How many other teams could win the All-Ireland playing for six or seven minutes? That takes real belief in your own ability.

To prove their greatness, they now need to win one without playing at all — the way Kerry tried to win it this year. It can be done, but Gilroy will need to study the Crossmaglen Rangers model to perfect it.

Sparing performances are the only way to guarantee longevity. They also promote a wholly rational fear among your opponents.

I’m almost certain Kernan takes it as a compliment when I introduce him as “the man who knows that sometimes the less you do, the more you achieve.”

I am minded to recall Cross’s victory over Ballina Stephenites in the 1999 club final: the only way Crossmaglen could have done less that day was not to come out at all.*

“Our sweetest one yet,” Kernan told me afterwards, and I know how he felt.

Next year, I’ll be looking for signs of mediocrity in Dublin. If I see them raising a gallop in the league, I’ll point my car in the direction of Marino.

Retaining Leinster would be a big error: best to let Kildare have it, if they want it that badly, but for as long as I know Kildare — and that’s a long time, almost as long as they know me — they are fatally committed to the triple imposters of unyielding team work, applied effort, and supreme fitness.

Maybe Dublin could give Wexford the twist.

I have no idea what way the draw works next year — people who truly know their football never bother with such trifling matters — but I see no reason why Dublin can’t plough on with all the grace and certainty of a bumper car with a broken tracking rod. A point to spare here, a draw there, a bit of extra-time, give Donegal or some other poor unfortunates a bit of rope, and just pull it all together on whatever Sunday they decide to play next year’s final.

Pat’s job will be to hold them back. Every team has its cohort of players pushing for morning training sessions, body fat analysis, and video feedback. I’d give that cohort none of that: instead, I’d give them road.

Their misplaced enthusiasm cannot be permitted to drag this fine team down.
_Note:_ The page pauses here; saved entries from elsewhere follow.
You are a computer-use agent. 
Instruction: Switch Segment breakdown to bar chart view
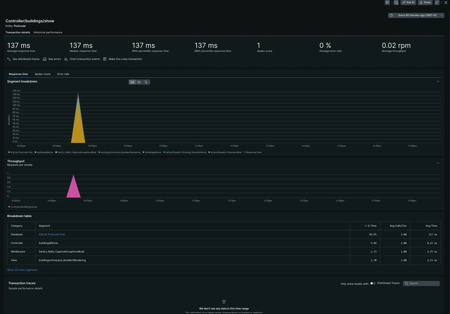[x=139, y=82]
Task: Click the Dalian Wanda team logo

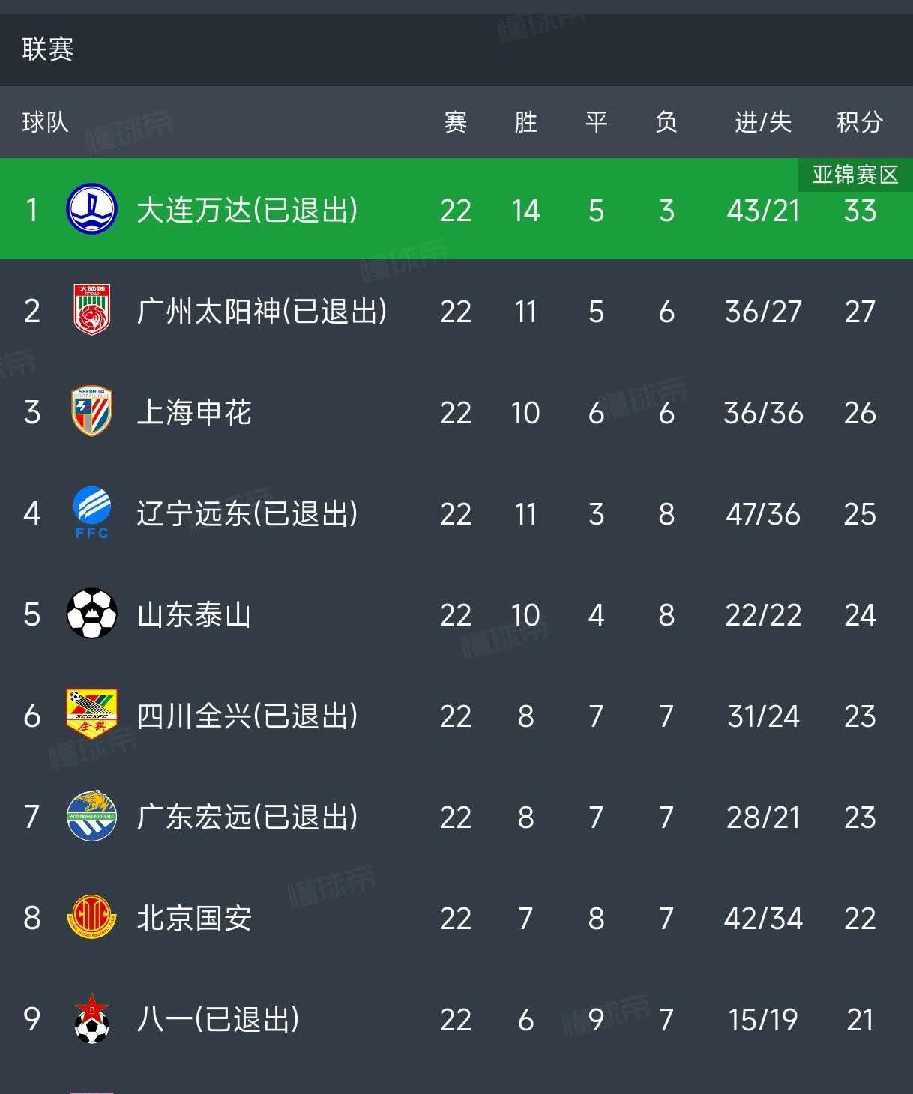Action: pos(91,209)
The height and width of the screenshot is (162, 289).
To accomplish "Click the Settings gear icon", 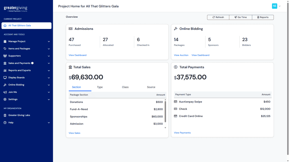I will pyautogui.click(x=5, y=99).
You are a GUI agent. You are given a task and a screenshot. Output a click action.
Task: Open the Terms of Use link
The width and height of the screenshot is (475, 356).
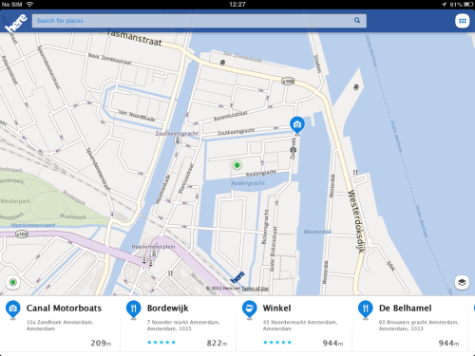pyautogui.click(x=255, y=289)
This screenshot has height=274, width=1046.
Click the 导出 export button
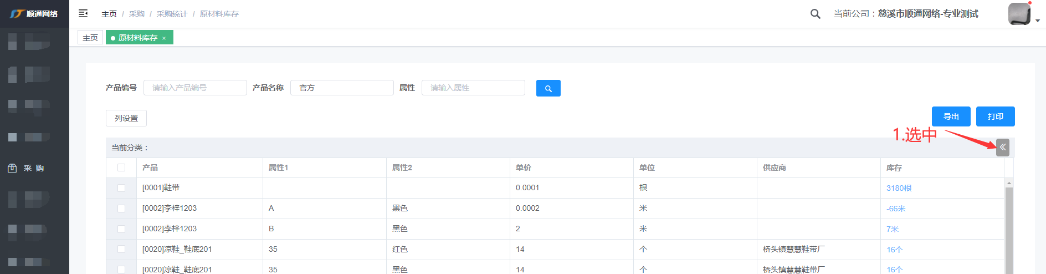[951, 116]
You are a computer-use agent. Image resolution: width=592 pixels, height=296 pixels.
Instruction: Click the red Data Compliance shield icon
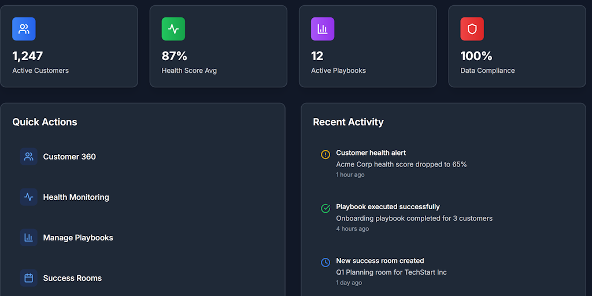[472, 29]
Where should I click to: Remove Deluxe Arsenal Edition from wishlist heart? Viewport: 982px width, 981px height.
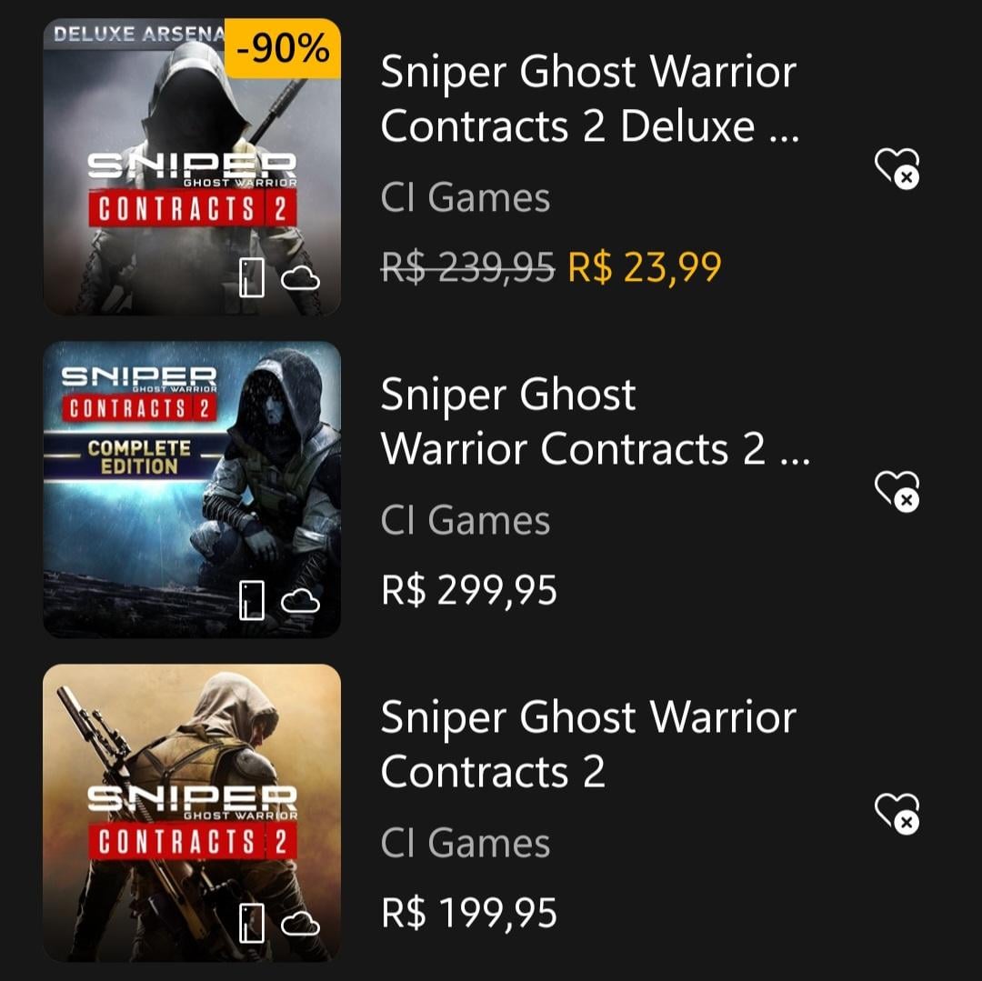coord(897,167)
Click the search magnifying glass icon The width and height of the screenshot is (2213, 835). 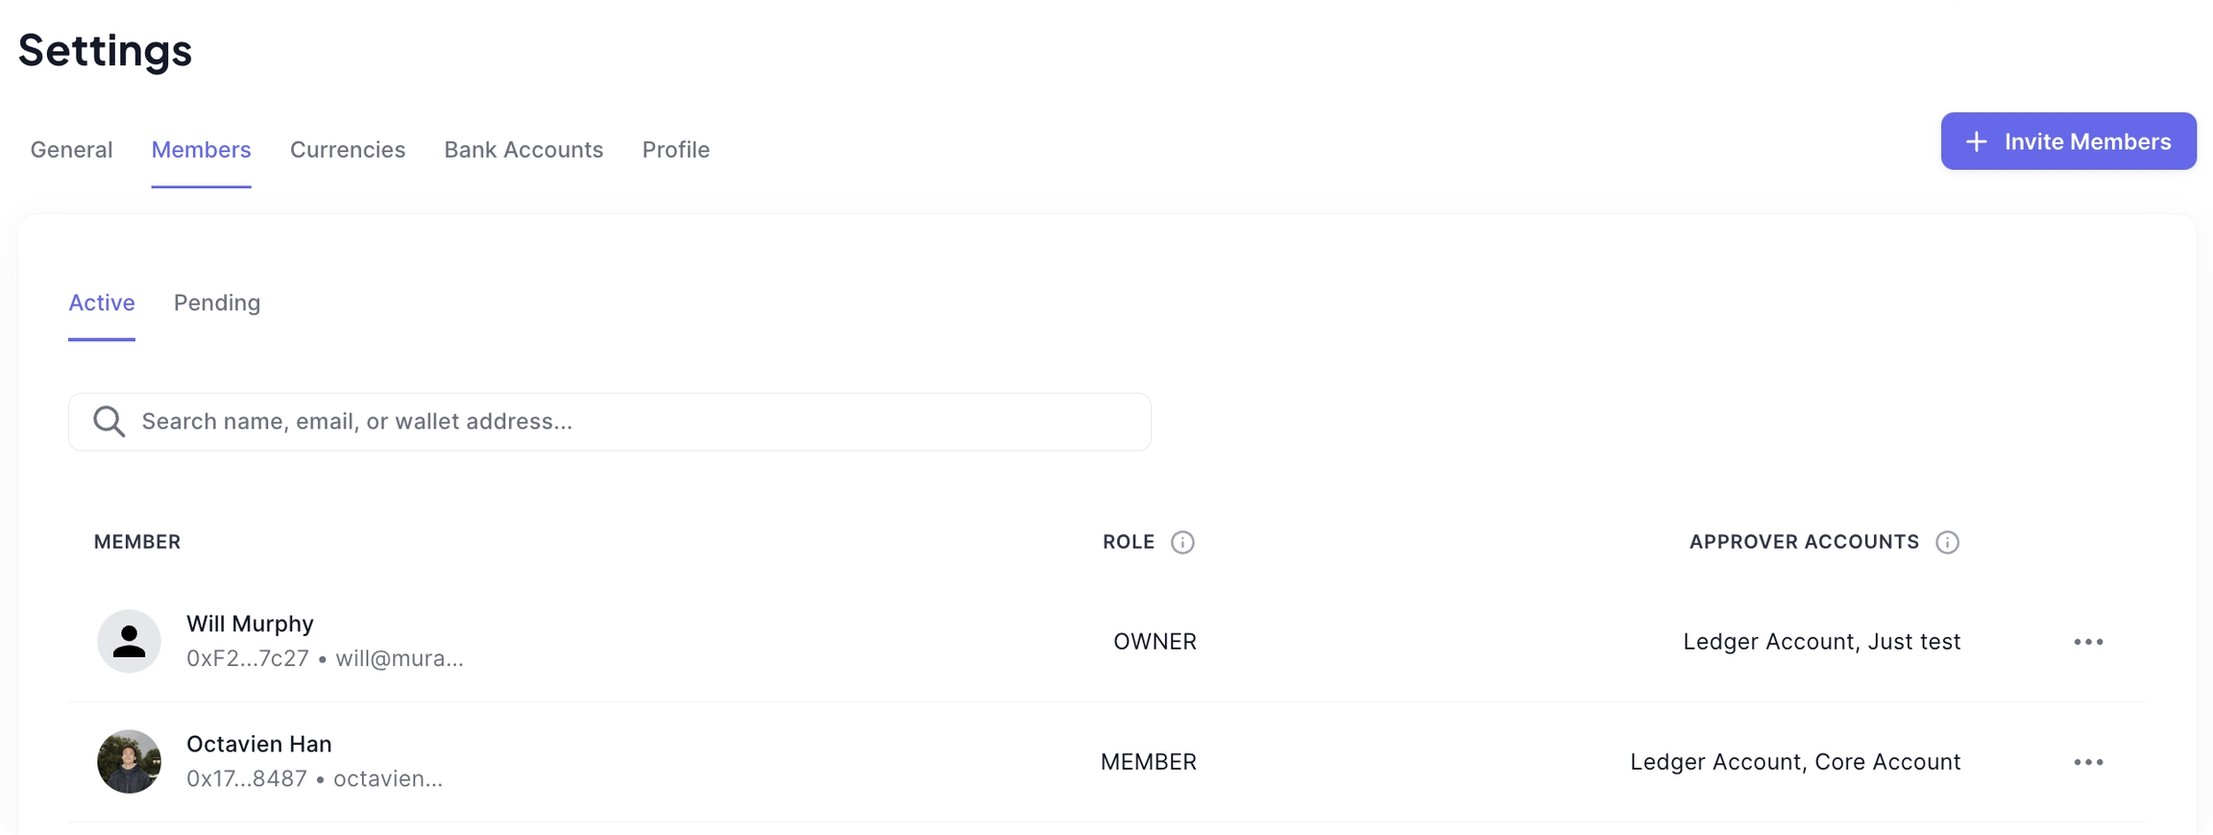(109, 422)
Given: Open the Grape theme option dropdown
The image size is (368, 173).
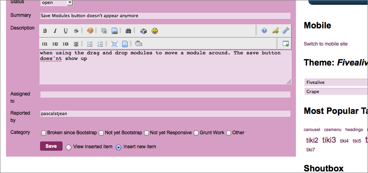Looking at the screenshot, I should pyautogui.click(x=336, y=91).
The All-Ireland is a marathon, not a sprint.

A slow marathon, with cagey, wily, cranky, scrawny cats all blowing hard to throw off the opposition.

“I’m bunched, I’ll leave it to the rest of you,” they groan four miles from home, and you’d be a silly man to buy the dummy.

They wobble across the road and talk about hearing voices in their head.

They roll their eyes and send dribble running down their chin and onto their singlet: don’t let them fool you.

A marathon — decided in the last mile and a half. Seven minutes, tops. Save your breath. Dry your eyes. Time your run.

In the land of the crouching tiger and the hidden dragon, the scrawny cat can be king. Dublin must do unto scrawny cats what scrawny cats would do unto them, if they were given a glimpse of the bowl.

That said — and because that’s said — it’s hard to look beyond Kerry in 2012.

* A tactic we actually deployed in Ballybore on one occasion. Faugh an Bealachs were awarded the final on that very technicality. But the guilt consumed them, as we had anticipated, and eventually they objected to the decision of the board: the re-fixture went ahead the following week, when we had them nicely destabilised.

Accordingly, and unsurprisingly, we played them off the field for a full five minutes, and left it at that.

Of all the wins I have enjoyed over the years, few match those ones where you take an early four-point lead, and hold on to win by 0-4 to 0-3. I actually prefer that to 0-4 to 0-2, or 0-4 to 0-1, or, God help us, 0-4 to 0-0.

If I saw a team winning by 0-4 to 0-0, I’d ask why they didn’t go on to win by 0-6 or 0-7 to 0-0.

The scoreline of 0-4 to 0-3 reveals the capacity to weather the fiercest of storms.